SELECTED TEXT –
Verbal Jiu-jitsu: The Art of Yielding

There are many lessons that we can take from the mat and apply directly to our daily lives.  One of the most important of these is the art of yielding.  This applies not only in a self-defense scenario, but also in our daily interactions with friends, family members, and business associates.  I refer to this as "verbal Jiu-jitsu".

The term "Jiu-Jitsu, is comprised of two Japanese characters.  The first of these "Jiu" or more correctly spelled, "Ju", is generally translated as gentle.  But to anyone who's been on the receiving end of a good throw, armlock, or choke can tell you, it seems anything but gentle! The term is more accurately translated as flexible, pliable, or yielding.  This is really the essence of what Jiu-jitsu is all about.  This does not imply weakness in our position.  This means, when pushed we do not break, but rather, bend and adapt to the situation. 

A simple technical example of this philosophy in action would be when our opponent pushes us, we don't push back, often resulting in a stalemate in which the stronger person wins.  Rather, we pull, thereby using our opponents energy against them.  One can think of numerous examples of how this applies to our technical skills on the mat.  But, these principles can be applied outside of the mat as well, with any type of conflict.

From a self-defense perspective, we should always strive to avoid the fight, whenever possible.  Learning to remain calm under pressure and de-escalate a potentially hostile situation is a crucial skill.  There are many things that go into this, including correct posture, eye contact, distance management, and verbal skills.  We train to physically defend ourselves because sometimes the fight is unavoidable.  However, if you've ever seen a real street fight, it is rare for one person to be completely caught off-guard by another person in a complete surprise attack.  It is much more common for a fight to take place as a result of an argument.  Someones ego gets bruised, they get angry, and there is typically a lot of posturing and verbal interaction which inflames the situation ultimately leading to physical violence.  In these situation, most of the time each party involved has the opportunity to de-escalate the situation, but do not, simply because of their ego.  Those who train to fight understand the inherent risks and dangers of fighting, and have all likely been humbled on the mat at some point in their training.  It is for this reason that they avoid the fight whenever possible.

SOURCE MATERIAL –
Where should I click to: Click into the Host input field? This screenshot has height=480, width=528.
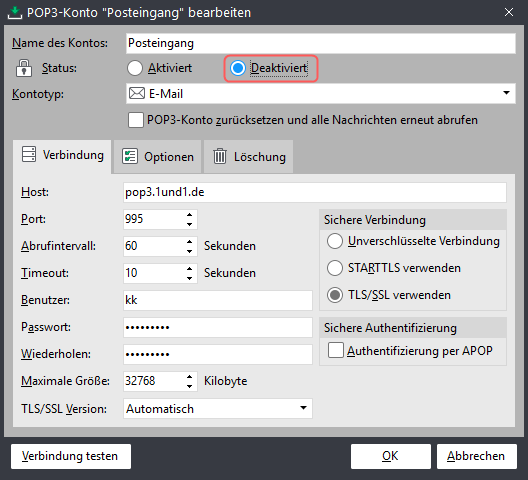pos(315,192)
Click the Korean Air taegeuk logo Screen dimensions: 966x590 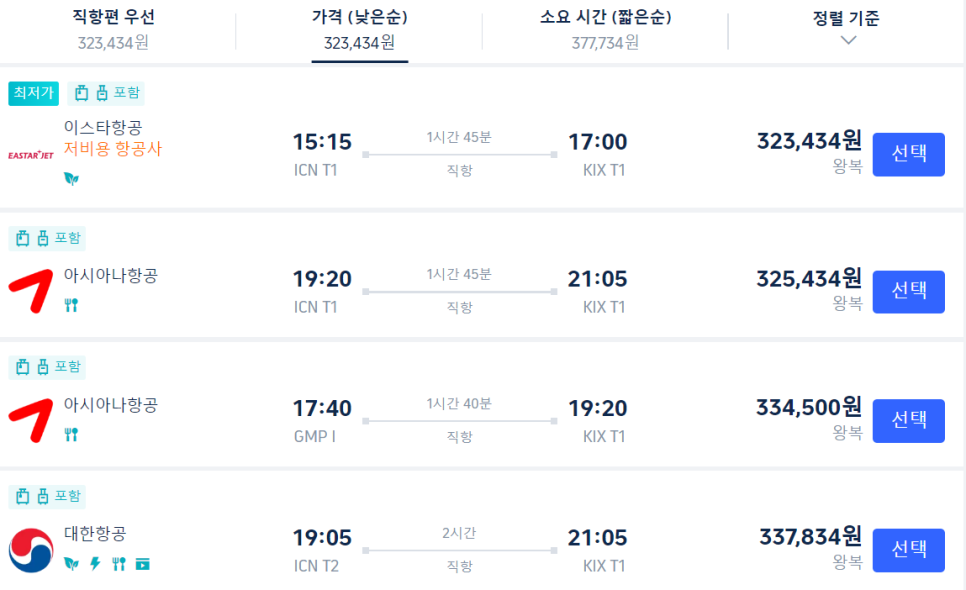[x=31, y=550]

GOAL OF THE EXERCISE – Please copy the verbal jiu-jitsu text starting with "A simple technical" and going on through "type of conflict.", swapping "stalemate" for "deadlock".

WORKED ANSWER –
A simple technical example of this philosophy in action would be when our opponent pushes us, we don't push back, often resulting in a deadlock in which the stronger person wins.  Rather, we pull, thereby using our opponents energy against them.  One can think of numerous examples of how this applies to our technical skills on the mat.  But, these principles can be applied outside of the mat as well, with any type of conflict.